Transcreva do texto sobre a erva-mate o trecho entre "CANDIDATURA — Roger" e "e gestores públicos.", inclusive.

§ Texto fornecido
::::

Erva-mate: reconhecimento da FAO é “prêmio à cooperação institucional”, afirma diretora do IDR-Paraná 28/05/2025 - 16:35
Selo Sipam celebra a força do saber tradicional, da ciência e do trabalho em parceria
A FAO (Organização das Nações Unidas para Alimentação e Agricultura) reconheceu na última semana o sistema tradicional da erva-mate sombreada sob florestas de araucárias do Paraná como um Sipam (Sistema Importante do Patrimônio Agrícola Mundial).
A distinção valoriza um modelo secular de manejo sustentável — inicialmente praticado por povos indígenas e comunidades tradicionais —, que alia conservação da biodiversidade, produção sustentável e preservação da cultura local, especialmente no bioma da Floresta com Araucária, sendo fortalecido sucessivamente por gerações de agricultores familiares e pela ciência. É o segundo território brasileiro a obter essa distinção — até agora, apenas os apanhadores de flores sempre-viva da Serra do Espinhaço, em Minas Gerais, integravam a lista da ONU, que contempla 95 sistemas em 28 países.
“Esse reconhecimento coloca o Paraná no mapa mundial da agricultura sustentável, graças ao esforço coletivo entre pesquisa, extensão rural, agricultores e organizações sociais. Por isso, é também um prêmio ao esforço de cooperação institucional”, afirma Vania Moda Cirino, diretora de Pesquisa e Inovação do IDR-Paraná.
De fato, a conquista do Sipam não se deu por acaso. Como aponta Cirino, o antigo Iapar (Instituto Agronômico do Paraná), atualmente incorporado ao IDR-Paraná, atua desde o início dos anos 2000 em pesquisa, desenvolvimento e inovação para o fortalecimento e valorização dos sistemas tradicionais de produção da erva-mate, sempre em diálogo com agricultores, povos indígenas, comunidades faxinalenses e instituições parceiras, como universidades e centros de pesquisa, organizações de produtores e entidades de assistência técnica e extensão rural.
CANDIDATURA — Roger Daniel de Souza Milleo, coordenador do Polo de Pesquisa e Inovação do IDR-Paraná em Ponta Grossa, relata que a candidatura ao Sipam teve início em 2020, numa mobilização colaborativa que reuniu agricultores tradicionais e agroecológicos, comunidades indígenas e faxinalenses, pesquisadores, extensionistas, sindicatos da agricultura familiar, universidades, organizações da sociedade civil e gestores públicos.
Milleo explica que, para ser reconhecido como Sipam, um sistema agrícola deve atender a cinco critérios: segurança e soberania alimentar; conservação da agrobiodiversidade; valorização do conhecimento local e tradicional; preservação da cultura, dos sistemas de valores e da organização social; e, ainda, conservação dos recursos de paisagem e do meio ambiente.

::::

§ Dados registrados
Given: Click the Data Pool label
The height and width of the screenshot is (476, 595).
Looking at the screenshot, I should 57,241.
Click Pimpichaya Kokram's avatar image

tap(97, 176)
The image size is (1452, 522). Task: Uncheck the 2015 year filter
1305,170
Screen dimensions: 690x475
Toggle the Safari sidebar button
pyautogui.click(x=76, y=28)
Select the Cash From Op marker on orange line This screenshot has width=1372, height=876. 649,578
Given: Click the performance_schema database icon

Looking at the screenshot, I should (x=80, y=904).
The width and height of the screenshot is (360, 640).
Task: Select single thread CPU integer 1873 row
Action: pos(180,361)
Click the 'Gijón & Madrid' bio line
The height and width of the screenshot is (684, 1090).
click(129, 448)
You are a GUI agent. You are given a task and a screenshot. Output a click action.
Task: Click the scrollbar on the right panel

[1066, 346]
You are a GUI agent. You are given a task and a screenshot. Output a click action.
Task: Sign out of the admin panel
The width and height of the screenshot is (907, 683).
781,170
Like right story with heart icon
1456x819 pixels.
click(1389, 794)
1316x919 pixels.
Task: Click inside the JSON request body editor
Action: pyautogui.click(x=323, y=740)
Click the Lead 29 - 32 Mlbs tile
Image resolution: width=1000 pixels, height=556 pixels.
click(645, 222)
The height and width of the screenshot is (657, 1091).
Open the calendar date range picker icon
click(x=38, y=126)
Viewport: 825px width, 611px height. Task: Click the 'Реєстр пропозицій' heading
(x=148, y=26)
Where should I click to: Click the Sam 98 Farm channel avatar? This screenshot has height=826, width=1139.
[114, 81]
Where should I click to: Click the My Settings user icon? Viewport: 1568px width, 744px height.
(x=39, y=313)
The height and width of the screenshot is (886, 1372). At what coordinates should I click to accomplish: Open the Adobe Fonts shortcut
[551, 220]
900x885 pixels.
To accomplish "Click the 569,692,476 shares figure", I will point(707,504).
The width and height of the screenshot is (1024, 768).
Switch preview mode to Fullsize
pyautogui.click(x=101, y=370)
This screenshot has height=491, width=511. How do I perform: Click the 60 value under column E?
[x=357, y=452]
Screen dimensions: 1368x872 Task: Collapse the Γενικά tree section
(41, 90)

::::

§ Resposta correta
CANDIDATURA — Roger Daniel de Souza Milleo, coordenador do Polo de Pesquisa e Inovação do IDR-Paraná em Ponta Grossa, relata que a candidatura ao Sipam teve início em 2020, numa mobilização colaborativa que reuniu agricultores tradicionais e agroecológicos, comunidades indígenas e faxinalenses, pesquisadores, extensionistas, sindicatos da agricultura familiar, universidades, organizações da sociedade civil e gestores públicos.